* AIM OF THE TASK *
Print the data below unchanged, from the line containing "You are a computer-use agent. Image" through the last line of the data.

-- begin --

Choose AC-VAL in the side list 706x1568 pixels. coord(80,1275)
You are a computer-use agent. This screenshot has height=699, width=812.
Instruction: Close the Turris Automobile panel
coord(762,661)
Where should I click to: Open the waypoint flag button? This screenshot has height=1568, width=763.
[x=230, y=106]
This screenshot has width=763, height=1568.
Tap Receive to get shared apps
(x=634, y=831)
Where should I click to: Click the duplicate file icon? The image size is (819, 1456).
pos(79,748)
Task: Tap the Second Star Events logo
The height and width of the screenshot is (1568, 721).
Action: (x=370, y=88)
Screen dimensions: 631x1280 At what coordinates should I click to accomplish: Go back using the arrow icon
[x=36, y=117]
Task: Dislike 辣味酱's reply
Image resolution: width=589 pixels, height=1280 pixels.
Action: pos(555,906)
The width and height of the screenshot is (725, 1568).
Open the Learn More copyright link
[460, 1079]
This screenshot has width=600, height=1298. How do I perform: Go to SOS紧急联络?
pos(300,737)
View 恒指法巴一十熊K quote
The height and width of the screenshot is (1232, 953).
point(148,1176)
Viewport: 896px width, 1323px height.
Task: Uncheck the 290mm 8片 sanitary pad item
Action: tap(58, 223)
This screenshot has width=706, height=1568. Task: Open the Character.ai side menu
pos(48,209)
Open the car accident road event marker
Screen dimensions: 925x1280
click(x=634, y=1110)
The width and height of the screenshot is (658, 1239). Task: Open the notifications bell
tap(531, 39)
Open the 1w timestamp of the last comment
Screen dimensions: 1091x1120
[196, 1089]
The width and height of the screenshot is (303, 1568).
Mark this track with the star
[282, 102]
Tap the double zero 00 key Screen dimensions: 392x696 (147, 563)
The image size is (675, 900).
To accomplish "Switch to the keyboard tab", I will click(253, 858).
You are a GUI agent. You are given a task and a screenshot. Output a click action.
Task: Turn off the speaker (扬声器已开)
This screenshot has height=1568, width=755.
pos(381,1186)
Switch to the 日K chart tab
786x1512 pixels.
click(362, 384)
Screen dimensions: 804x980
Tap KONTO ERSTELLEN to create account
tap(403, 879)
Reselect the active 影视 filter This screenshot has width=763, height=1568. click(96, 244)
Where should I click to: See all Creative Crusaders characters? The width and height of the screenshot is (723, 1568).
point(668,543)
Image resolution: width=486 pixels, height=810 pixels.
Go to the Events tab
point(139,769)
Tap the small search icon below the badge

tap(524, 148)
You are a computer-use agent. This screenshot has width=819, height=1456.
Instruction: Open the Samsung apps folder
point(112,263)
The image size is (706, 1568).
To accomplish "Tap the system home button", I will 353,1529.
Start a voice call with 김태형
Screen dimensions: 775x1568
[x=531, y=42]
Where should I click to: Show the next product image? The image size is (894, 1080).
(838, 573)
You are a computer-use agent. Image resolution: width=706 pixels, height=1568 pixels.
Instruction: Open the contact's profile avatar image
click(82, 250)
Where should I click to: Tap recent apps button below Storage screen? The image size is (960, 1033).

-- end --

* RESULT BELOW *
You are a computer-use agent. Image resolution: width=706 pixels, height=1568 pixels.
Instruction: Open the contact's profile avatar image
click(82, 250)
Where should I click to: Tap recent apps button below Storage screen? The image size is (960, 1033).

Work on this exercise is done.